Sorti en 2015, le premier Life is Strange s’est imposé grâce à son duo génial et son scénario teinté d’enquête policière et de fantastique. Proposé sous un format épisodique, le jeu bénéficiait d’une direction artistique soignée, d’un doublage de qualité et d’un rythme narratif vraiment intéressant. La licence a ensuite poursuivi son chemin, introduisant de nouveaux lieux, de nouvelles intrigues et un casting totalement renouvelé. Mais dans le cœur des fans, aucun personnage n’a réussi à faire oublier Max et Chloé. Double Exposure relève le défi de faire résonner les souvenirs, avec les risques que cela peut comporter.
La très discrète Maxine Caulfield a grandi. Charismatique et remarquée pour son talent de photographe, une passion qu’elle nourrit depuis l’enfance, elle travaille aujourd’hui comme assistante photographe sur le campus de Caledon, une prestigieuse université de Lakeport aux États-Unis.
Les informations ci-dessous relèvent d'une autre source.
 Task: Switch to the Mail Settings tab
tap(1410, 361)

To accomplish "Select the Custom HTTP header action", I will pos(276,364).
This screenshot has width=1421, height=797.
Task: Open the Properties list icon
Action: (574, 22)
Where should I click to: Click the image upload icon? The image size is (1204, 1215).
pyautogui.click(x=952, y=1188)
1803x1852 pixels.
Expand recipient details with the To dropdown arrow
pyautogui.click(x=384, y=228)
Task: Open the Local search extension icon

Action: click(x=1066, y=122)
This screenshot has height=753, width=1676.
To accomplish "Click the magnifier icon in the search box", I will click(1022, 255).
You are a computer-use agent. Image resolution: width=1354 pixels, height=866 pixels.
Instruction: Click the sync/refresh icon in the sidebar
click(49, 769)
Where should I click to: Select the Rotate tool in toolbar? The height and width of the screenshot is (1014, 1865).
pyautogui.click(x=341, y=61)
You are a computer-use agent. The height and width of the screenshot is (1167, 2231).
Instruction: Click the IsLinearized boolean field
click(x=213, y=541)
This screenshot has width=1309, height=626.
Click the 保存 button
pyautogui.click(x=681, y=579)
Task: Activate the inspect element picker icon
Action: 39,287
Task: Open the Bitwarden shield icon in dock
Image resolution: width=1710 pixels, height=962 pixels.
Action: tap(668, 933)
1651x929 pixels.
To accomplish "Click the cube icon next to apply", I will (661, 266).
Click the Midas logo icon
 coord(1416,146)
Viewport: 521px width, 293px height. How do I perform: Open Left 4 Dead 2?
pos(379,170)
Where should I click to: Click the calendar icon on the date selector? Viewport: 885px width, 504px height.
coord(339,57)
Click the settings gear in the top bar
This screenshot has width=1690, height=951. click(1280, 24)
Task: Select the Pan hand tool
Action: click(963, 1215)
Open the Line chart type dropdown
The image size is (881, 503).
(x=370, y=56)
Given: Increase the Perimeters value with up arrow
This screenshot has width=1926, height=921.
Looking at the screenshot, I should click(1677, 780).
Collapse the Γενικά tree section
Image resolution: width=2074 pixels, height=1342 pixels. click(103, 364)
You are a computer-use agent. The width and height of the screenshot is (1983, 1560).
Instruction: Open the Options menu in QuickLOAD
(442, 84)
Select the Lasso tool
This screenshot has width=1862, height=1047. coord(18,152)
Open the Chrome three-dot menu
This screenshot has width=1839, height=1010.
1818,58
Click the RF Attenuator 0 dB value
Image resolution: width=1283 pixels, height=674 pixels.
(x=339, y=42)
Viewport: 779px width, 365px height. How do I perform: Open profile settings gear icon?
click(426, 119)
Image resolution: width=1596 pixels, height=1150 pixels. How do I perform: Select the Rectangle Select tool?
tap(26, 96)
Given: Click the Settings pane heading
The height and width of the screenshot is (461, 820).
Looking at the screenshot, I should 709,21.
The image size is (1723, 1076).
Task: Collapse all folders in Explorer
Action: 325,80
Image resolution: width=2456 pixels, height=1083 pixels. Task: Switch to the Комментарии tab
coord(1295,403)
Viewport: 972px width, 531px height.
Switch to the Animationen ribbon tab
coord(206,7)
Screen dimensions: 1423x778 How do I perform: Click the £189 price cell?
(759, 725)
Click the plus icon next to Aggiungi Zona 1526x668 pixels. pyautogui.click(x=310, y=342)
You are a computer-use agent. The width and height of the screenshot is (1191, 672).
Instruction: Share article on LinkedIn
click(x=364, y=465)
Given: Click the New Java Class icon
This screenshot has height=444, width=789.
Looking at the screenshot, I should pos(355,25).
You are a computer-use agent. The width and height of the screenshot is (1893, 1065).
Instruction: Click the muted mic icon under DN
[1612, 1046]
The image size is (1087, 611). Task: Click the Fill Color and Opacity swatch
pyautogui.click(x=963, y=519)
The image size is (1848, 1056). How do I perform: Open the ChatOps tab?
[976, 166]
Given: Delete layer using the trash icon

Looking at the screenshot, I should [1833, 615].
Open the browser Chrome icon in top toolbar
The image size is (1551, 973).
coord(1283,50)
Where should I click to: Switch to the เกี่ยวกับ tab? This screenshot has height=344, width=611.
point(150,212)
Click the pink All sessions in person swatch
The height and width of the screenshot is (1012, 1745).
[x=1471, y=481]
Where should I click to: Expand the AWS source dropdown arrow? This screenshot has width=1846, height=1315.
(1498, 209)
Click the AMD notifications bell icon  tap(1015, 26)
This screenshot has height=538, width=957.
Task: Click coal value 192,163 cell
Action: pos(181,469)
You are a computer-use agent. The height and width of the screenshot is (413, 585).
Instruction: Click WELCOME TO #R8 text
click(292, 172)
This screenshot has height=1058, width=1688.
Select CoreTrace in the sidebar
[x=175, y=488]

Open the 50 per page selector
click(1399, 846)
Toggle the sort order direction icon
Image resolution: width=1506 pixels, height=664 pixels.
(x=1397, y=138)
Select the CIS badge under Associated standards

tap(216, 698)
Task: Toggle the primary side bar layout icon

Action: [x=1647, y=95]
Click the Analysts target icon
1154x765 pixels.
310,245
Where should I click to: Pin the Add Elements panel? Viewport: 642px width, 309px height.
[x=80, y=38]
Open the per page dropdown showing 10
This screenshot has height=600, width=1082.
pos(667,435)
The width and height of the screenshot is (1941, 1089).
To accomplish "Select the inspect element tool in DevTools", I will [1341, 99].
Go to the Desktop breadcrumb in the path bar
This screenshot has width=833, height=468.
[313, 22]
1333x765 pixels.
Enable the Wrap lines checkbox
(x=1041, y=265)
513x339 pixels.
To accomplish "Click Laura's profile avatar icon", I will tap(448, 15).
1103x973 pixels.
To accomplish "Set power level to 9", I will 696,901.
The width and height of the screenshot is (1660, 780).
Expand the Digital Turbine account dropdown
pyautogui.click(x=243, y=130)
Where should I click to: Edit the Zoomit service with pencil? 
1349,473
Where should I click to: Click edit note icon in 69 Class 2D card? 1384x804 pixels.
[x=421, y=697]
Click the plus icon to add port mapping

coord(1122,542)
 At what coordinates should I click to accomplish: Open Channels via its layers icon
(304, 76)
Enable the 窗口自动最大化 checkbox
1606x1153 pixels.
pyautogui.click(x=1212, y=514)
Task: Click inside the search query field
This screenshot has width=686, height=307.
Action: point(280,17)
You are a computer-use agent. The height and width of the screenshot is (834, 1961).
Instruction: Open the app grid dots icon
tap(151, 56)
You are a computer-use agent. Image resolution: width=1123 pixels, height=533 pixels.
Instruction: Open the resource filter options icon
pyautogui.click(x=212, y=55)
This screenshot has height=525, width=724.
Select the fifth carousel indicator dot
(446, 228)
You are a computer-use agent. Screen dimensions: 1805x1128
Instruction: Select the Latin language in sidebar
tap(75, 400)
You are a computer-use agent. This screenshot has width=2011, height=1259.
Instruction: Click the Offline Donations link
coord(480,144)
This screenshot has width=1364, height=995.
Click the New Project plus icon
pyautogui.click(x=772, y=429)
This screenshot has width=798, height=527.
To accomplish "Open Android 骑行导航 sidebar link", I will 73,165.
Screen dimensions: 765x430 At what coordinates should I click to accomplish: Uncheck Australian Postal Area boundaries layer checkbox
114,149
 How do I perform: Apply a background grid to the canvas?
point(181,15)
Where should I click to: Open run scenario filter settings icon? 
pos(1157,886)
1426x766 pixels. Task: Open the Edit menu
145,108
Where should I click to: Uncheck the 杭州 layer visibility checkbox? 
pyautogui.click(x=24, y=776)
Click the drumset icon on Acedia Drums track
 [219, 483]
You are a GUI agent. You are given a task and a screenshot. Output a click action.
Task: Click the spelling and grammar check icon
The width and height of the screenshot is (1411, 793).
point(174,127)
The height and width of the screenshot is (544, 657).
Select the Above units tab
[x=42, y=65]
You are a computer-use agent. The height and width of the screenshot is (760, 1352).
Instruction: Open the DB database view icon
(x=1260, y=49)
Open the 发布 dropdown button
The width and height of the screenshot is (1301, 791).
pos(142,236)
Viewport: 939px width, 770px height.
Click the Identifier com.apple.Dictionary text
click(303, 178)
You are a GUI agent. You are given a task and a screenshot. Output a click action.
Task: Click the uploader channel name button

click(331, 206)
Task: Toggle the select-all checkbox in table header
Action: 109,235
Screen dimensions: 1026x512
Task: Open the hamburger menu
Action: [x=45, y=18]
Avec ses amis Safi et Moses, elle tente d’oublier un passé très douloureux et dès les premières minutes, on se retrouve en présence d’une femme apaisée et pétillante bien décidée à ne plus jamais utiliser son pouvoir mystérieux. Cette capacité, apparue à l’adolescence, lui permet de remonter le temps jusqu’à un certain point. Malheureusement, comme Spider-Man et ses ” un grand pouvoir qui s’accompagne de grandes responsabilités », Max en a fait les frais.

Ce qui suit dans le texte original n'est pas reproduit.